### AIM OF THE EXERCISE
Reproduce word for word the records below, starting with the line that contains "Viewport: 1205px width, 850px height." and continuing through the line that contains "click(x=120, y=341)".
"""
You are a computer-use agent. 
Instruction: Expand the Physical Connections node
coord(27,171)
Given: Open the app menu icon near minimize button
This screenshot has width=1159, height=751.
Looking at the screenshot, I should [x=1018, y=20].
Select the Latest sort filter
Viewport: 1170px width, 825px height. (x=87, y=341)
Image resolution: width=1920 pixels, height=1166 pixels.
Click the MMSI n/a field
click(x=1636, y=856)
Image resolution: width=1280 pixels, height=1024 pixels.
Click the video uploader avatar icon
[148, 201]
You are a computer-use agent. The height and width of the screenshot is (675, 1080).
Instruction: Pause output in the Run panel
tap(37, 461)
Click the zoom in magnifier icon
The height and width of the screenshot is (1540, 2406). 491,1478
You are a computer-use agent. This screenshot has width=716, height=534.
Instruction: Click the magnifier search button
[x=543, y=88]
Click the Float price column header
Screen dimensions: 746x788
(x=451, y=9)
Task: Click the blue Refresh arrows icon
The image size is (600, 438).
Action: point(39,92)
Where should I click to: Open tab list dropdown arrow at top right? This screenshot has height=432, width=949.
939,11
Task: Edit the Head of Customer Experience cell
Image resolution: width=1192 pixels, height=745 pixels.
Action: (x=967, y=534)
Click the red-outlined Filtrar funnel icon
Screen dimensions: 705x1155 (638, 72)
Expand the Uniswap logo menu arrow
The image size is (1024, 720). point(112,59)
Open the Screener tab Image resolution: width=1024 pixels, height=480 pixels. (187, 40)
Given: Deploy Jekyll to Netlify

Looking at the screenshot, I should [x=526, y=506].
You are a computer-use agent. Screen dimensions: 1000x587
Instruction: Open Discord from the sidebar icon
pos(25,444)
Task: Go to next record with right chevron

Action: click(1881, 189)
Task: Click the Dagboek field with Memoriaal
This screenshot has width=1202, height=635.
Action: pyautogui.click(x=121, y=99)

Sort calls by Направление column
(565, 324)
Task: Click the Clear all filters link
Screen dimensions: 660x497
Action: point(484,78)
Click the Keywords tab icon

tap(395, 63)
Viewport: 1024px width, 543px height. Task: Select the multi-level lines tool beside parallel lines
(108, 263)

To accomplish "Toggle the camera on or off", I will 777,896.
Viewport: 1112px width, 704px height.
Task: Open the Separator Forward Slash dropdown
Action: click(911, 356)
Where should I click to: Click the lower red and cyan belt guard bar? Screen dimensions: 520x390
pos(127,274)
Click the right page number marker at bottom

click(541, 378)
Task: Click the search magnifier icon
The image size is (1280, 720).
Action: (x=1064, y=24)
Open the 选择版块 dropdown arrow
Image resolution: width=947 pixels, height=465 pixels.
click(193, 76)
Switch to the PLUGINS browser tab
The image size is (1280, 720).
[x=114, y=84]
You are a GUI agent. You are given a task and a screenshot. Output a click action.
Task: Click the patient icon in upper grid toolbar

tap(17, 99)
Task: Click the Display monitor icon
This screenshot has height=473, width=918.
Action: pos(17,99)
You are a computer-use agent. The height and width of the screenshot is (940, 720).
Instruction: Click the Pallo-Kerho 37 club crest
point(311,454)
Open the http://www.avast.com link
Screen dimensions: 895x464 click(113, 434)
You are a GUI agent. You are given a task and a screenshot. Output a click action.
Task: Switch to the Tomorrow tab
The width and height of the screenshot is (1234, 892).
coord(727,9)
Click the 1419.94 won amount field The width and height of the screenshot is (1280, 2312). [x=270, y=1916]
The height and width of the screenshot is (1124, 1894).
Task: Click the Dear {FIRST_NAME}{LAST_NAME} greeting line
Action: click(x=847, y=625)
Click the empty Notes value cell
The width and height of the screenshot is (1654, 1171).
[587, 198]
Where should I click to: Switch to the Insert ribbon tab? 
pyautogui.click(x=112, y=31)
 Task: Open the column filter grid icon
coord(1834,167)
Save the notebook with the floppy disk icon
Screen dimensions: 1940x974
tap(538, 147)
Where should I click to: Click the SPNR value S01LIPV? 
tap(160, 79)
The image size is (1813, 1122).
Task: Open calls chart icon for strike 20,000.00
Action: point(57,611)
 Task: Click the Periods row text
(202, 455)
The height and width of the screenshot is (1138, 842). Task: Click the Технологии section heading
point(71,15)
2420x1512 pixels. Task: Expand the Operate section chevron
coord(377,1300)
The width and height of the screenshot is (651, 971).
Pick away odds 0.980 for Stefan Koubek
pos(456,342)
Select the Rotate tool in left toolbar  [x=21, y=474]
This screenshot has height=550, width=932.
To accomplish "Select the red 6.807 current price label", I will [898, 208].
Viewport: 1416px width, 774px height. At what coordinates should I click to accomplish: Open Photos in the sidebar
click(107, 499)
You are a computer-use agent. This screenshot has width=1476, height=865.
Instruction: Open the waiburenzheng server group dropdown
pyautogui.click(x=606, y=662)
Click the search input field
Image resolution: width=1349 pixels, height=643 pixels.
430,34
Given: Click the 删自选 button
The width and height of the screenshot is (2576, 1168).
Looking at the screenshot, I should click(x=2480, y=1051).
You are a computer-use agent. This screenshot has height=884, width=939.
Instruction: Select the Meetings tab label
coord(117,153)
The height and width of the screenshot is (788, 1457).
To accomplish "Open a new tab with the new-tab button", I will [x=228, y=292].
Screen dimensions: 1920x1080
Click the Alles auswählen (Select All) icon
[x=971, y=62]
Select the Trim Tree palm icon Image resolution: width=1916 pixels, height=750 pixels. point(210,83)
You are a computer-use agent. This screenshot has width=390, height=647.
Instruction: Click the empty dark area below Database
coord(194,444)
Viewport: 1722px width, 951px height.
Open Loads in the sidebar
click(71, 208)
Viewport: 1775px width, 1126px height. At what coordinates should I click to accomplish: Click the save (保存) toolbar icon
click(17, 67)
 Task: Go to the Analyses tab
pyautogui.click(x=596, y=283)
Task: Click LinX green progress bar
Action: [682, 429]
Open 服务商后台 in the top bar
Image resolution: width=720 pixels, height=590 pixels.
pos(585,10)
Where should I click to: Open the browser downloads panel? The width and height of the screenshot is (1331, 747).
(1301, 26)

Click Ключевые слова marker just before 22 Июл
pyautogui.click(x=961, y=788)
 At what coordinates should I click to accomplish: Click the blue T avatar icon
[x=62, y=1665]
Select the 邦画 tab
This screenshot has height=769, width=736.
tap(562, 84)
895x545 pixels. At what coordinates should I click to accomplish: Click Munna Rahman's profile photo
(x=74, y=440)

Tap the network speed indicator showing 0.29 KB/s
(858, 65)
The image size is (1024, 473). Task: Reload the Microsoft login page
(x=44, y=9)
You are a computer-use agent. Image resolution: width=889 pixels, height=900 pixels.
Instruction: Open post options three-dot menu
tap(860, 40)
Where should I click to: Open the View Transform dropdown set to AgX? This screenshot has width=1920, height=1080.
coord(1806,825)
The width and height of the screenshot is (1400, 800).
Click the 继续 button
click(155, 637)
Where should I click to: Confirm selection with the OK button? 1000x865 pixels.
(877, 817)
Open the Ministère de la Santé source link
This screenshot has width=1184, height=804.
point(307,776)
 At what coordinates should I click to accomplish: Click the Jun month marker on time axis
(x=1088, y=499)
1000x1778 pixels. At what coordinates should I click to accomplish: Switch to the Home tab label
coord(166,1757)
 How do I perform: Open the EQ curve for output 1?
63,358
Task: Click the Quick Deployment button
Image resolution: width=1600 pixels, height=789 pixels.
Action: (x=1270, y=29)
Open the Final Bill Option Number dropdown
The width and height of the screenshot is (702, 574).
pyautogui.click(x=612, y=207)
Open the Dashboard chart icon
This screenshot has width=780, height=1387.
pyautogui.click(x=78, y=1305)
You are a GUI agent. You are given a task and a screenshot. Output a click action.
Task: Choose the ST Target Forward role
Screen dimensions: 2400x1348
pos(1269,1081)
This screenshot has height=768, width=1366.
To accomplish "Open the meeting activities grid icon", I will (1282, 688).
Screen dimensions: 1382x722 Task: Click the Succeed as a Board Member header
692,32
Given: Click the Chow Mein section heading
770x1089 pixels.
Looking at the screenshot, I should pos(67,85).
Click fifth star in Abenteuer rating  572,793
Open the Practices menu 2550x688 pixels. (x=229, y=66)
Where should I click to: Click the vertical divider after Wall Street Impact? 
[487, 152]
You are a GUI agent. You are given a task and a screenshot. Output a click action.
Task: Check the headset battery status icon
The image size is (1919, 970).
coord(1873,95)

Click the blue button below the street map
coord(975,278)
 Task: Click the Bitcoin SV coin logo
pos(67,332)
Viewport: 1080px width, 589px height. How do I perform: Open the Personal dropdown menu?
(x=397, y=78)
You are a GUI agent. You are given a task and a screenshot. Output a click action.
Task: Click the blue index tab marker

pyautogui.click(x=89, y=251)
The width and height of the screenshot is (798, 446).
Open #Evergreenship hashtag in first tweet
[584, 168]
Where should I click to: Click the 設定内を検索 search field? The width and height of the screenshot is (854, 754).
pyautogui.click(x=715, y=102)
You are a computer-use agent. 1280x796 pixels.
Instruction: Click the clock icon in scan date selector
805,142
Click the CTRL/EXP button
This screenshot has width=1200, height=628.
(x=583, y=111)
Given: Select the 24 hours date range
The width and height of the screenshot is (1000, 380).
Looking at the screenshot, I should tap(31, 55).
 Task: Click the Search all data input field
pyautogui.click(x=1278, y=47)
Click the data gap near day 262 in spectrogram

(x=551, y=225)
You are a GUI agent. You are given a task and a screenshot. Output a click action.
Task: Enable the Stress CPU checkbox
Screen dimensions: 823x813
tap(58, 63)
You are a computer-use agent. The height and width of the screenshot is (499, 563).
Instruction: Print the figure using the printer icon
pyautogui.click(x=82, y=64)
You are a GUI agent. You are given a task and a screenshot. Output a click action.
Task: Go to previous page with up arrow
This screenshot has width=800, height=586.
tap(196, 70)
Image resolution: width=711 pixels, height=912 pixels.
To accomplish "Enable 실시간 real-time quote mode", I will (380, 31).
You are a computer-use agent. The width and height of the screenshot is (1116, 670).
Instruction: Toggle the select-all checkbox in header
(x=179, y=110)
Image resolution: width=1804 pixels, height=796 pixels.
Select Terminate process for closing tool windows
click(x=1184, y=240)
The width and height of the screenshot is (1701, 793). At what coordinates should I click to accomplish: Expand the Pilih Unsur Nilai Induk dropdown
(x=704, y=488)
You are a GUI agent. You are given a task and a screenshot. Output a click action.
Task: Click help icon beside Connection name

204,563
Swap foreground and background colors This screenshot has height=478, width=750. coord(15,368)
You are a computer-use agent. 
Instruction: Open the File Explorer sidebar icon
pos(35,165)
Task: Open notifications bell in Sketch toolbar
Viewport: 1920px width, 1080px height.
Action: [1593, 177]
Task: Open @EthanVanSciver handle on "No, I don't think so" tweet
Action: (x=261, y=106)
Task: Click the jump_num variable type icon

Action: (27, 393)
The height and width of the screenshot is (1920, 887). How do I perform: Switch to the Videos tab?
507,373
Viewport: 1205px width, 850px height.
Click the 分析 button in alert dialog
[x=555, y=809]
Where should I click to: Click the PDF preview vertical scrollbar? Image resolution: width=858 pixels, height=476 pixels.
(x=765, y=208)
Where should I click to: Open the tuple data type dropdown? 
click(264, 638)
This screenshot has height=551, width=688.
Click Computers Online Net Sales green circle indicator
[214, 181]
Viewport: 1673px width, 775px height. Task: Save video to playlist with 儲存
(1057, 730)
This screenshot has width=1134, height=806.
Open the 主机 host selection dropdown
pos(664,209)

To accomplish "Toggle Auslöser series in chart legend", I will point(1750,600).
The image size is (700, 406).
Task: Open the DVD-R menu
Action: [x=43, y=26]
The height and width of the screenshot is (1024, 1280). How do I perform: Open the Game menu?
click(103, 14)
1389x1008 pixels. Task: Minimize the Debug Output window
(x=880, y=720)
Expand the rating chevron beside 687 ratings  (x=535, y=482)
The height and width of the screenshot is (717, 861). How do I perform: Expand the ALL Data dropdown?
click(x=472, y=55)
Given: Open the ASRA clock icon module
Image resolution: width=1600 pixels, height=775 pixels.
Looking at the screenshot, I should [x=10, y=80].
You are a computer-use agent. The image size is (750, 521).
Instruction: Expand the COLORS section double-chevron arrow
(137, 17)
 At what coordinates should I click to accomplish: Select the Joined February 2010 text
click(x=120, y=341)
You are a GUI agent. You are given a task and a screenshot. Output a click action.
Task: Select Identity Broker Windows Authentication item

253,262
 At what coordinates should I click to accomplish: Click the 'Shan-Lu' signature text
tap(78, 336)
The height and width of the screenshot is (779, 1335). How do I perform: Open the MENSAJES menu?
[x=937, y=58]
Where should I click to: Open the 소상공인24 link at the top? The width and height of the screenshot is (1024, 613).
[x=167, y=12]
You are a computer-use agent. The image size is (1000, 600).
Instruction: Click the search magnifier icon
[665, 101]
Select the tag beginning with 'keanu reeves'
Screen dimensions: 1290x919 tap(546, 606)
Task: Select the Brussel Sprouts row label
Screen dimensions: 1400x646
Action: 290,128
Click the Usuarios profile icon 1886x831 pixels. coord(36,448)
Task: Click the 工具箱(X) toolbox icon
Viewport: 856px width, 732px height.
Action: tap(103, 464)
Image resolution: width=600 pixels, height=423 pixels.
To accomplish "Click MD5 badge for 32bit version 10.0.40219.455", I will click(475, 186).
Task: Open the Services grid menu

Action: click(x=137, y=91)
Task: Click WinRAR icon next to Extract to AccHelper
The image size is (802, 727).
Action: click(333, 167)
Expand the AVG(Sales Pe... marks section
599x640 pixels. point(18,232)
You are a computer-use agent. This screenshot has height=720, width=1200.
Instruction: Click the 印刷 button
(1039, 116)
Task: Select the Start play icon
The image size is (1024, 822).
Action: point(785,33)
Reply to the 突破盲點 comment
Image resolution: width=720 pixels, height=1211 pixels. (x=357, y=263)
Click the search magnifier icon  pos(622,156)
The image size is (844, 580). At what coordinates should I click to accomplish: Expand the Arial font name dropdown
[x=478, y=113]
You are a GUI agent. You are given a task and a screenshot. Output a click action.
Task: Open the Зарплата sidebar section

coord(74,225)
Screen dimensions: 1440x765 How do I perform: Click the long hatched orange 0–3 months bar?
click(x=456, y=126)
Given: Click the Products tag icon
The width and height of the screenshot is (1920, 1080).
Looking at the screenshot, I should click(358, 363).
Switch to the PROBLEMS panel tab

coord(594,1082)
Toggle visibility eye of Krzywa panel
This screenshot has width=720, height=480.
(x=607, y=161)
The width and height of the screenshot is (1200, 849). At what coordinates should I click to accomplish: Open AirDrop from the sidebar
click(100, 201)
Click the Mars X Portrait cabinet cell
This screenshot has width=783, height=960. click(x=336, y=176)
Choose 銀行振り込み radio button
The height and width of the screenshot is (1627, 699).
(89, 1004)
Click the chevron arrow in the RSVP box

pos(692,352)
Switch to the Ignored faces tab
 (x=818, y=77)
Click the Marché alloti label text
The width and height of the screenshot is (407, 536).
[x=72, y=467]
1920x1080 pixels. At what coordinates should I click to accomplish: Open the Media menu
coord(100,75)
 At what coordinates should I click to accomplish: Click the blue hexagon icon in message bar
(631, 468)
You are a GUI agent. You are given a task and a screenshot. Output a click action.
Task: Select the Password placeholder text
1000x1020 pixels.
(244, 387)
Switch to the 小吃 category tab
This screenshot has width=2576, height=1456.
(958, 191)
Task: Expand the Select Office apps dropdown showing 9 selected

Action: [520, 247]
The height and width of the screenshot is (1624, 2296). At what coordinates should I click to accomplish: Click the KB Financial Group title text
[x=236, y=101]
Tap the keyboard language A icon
"""
### RESULT FOR THIS EXERCISE
Viewport: 1205px width, 850px height.
Click the 分析 button in alert dialog
[x=555, y=809]
Where should I click to: Click the PDF preview vertical scrollbar? Image resolution: width=858 pixels, height=476 pixels.
(x=765, y=208)
Where should I click to: Open the tuple data type dropdown? 
click(264, 638)
This screenshot has height=551, width=688.
Click Computers Online Net Sales green circle indicator
[214, 181]
Viewport: 1673px width, 775px height. Task: Save video to playlist with 儲存
(1057, 730)
This screenshot has width=1134, height=806.
Open the 主机 host selection dropdown
pos(664,209)

To accomplish "Toggle Auslöser series in chart legend", I will point(1750,600).
The image size is (700, 406).
Task: Open the DVD-R menu
Action: [x=43, y=26]
The height and width of the screenshot is (1024, 1280). How do I perform: Open the Game menu?
click(103, 14)
1389x1008 pixels. Task: Minimize the Debug Output window
(x=880, y=720)
Expand the rating chevron beside 687 ratings  (x=535, y=482)
The height and width of the screenshot is (717, 861). How do I perform: Expand the ALL Data dropdown?
click(x=472, y=55)
Given: Open the ASRA clock icon module
Image resolution: width=1600 pixels, height=775 pixels.
Looking at the screenshot, I should [x=10, y=80].
You are a computer-use agent. The image size is (750, 521).
Instruction: Expand the COLORS section double-chevron arrow
(137, 17)
 At what coordinates should I click to accomplish: Select the Joined February 2010 text
click(x=120, y=341)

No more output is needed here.